Stante l’attuale livello di mobilitazione delle truppe e l’incessante acuirsi della tensione internazionale, l’attuazione di un’operazione di questo tipo è perfettamente plausibile, e non sarebbe nemmeno la prima volta che avviene nella storia. Vediamo quindi di ricapitolare i più lampanti esempi di false flag, ma prima cerchiamo di capire esattamente di cosa si tratti.

Dare il pretesto per entrare in guerra ma non solo

Sotto il nome di false flag (letteralmente “falsa bandiera”) ricadono quelle operazioni che vengono concepite da un soggetto A affinché, una volta portate a compimento, la colpa delle medesime venga fatta ricadere su un soggetto B e non su colui che le ha concretamente realizzate e portate a termine.

Non si tratta, sempre, di operazioni militari: l’incendio del Reichstag nel 1933, di cui furono accusati i comunisti, permise al partito nazista di aumentare il suo potere interno eliminando l’opposizione politica. Restando in Germania, sappiamo che il 31 agosto 1939 una squadra delle SS vestita con uniformi polacche sequestrò una stazione radio vicino al confine e trasmise un breve messaggio anti-tedesco in polacco con lo scopo di alimentare un sentimento anti-polacco per giustificare la prossima e già decisa invasione della Polonia.

◆ Da fare
(A) Ritrascrivi il brano sulle operazioni false flag partendo da "Non si tratta, sempre, di" e proseguendo fino a "invasione della Polonia.".
(B) Scrivi il seguito del testo sulle operazioni false flag, riprendendo subito dopo la sua ultima frase.

◆ Contenuto del dataset
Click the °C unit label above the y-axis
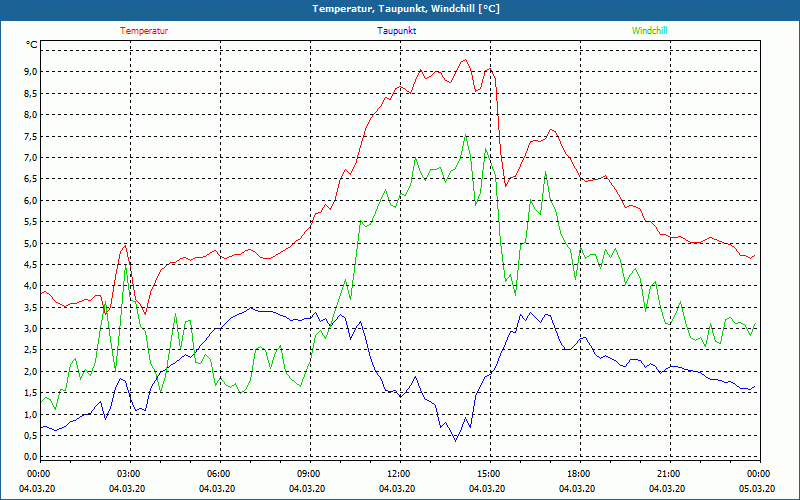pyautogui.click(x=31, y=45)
---
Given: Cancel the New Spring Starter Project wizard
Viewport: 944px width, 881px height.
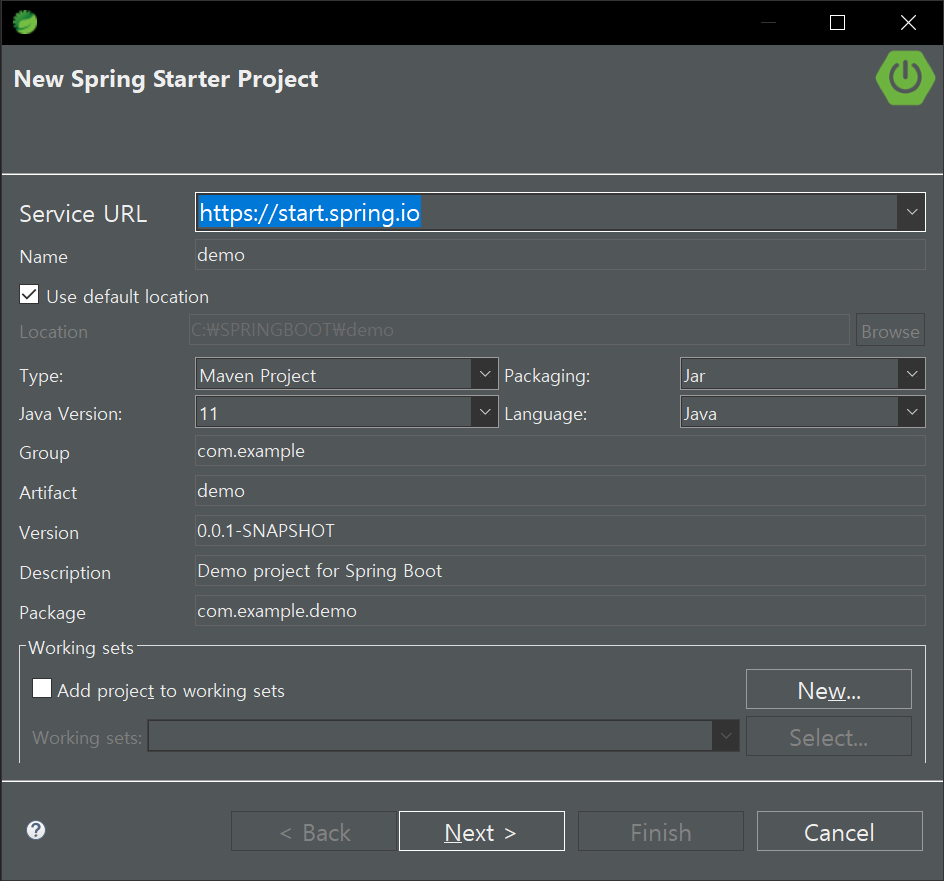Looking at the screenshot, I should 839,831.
...
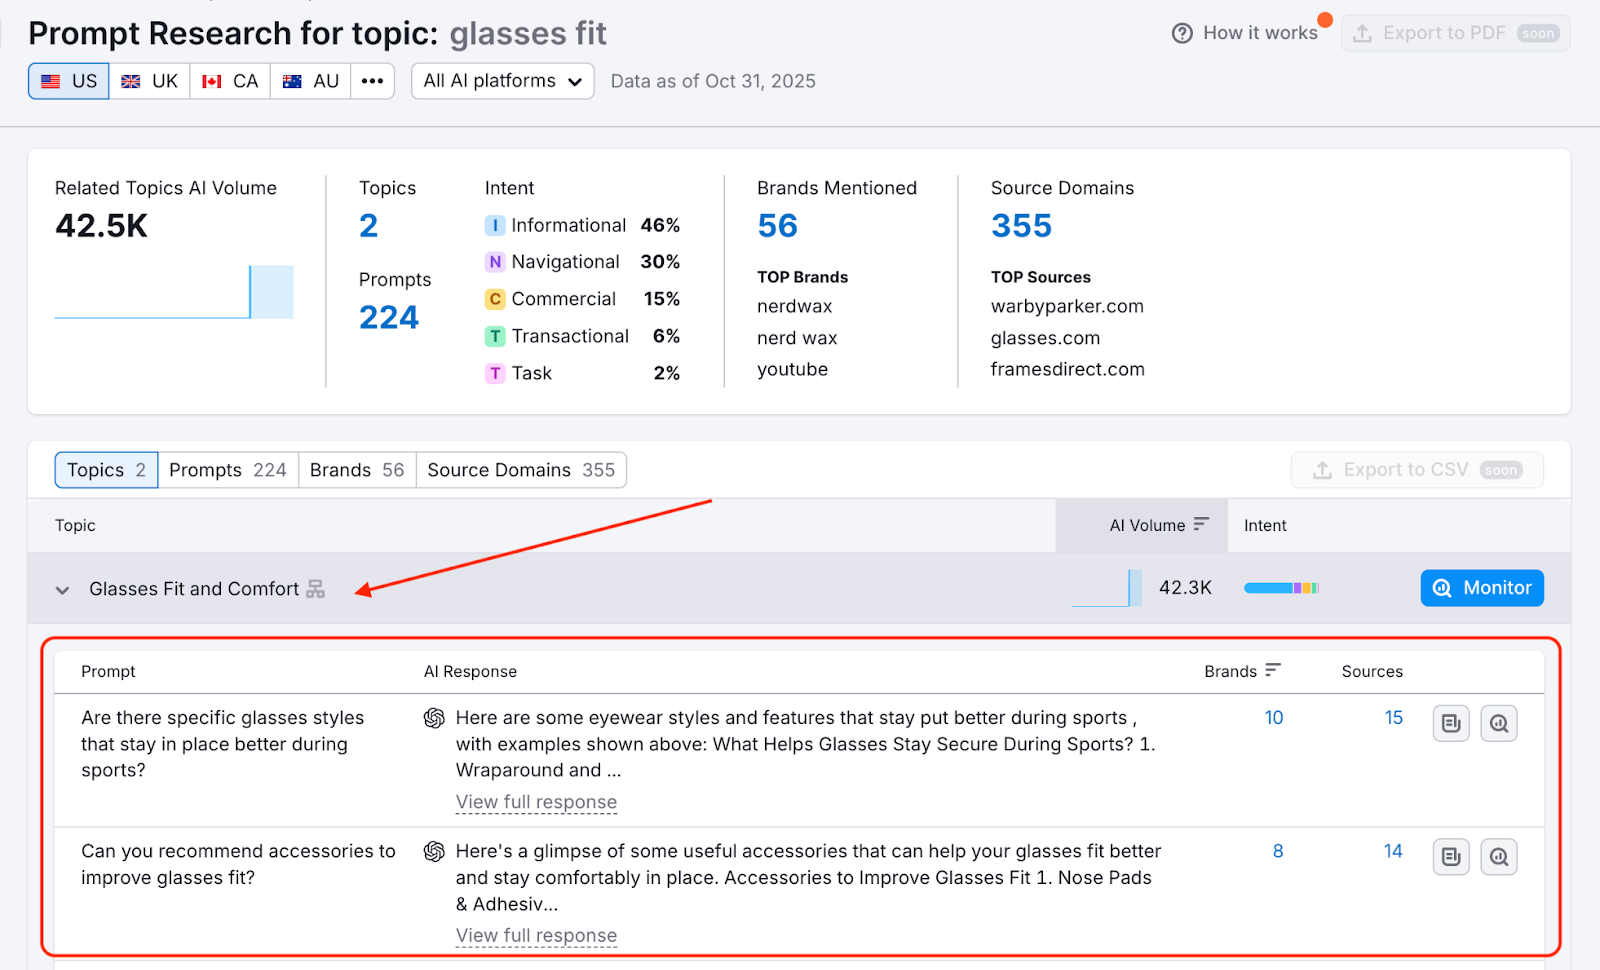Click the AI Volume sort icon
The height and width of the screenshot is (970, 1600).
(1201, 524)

◆ Risposte per compito
(A)
Non si tratta, sempre, di operazioni militari: l’incendio del Reichstag nel 1933, di cui furono accusati i comunisti, permise al partito nazista di aumentare il suo potere interno eliminando l’opposizione politica. Restando in Germania, sappiamo che il 31 agosto 1939 una squadra delle SS vestita con uniformi polacche sequestrò una stazione radio vicino al confine e trasmise un breve messaggio anti-tedesco in polacco con lo scopo di alimentare un sentimento anti-polacco per giustificare la prossima e già decisa invasione della Polonia.

(B)
Facendo un salto indietro nel tempo, a gennaio 1898, quando divamparono le tensioni tra i rivoluzionari cubani e le truppe spagnole, la corazzata Uss Maine fu inviata all’Avana per proteggere gli interessi americani. Il 15 febbraio una gigantesca esplosione affondò la nave, uccidendo 266 marinai. Articoli di giornali sensazionalisti e sostenitori della guerra accusarono gli spagnoli di aver distrutto la nave e un’indagine della marina statunitense concluse sbrigativamente che una mina innescata a distanza aveva causato il disastro. Gli Stati Uniti grazie a quell’atto dichiararono guerra alla Spagna e conquistarono le Filippine, Guam e Cuba proiettandosi per la prima volta a potenza globale. Anche se non sapremo mai la verità, oggi gli esperti dubitano che gli spagnoli siano stati gli esecutori di quell’attentato, e si ritiene che la causa sia da ricercarsi in una serie di fattori “interni”, come un incidente nel deposito munizioni, nella stiva del carbone o un’esplosione di una bomba nell’interno della nave.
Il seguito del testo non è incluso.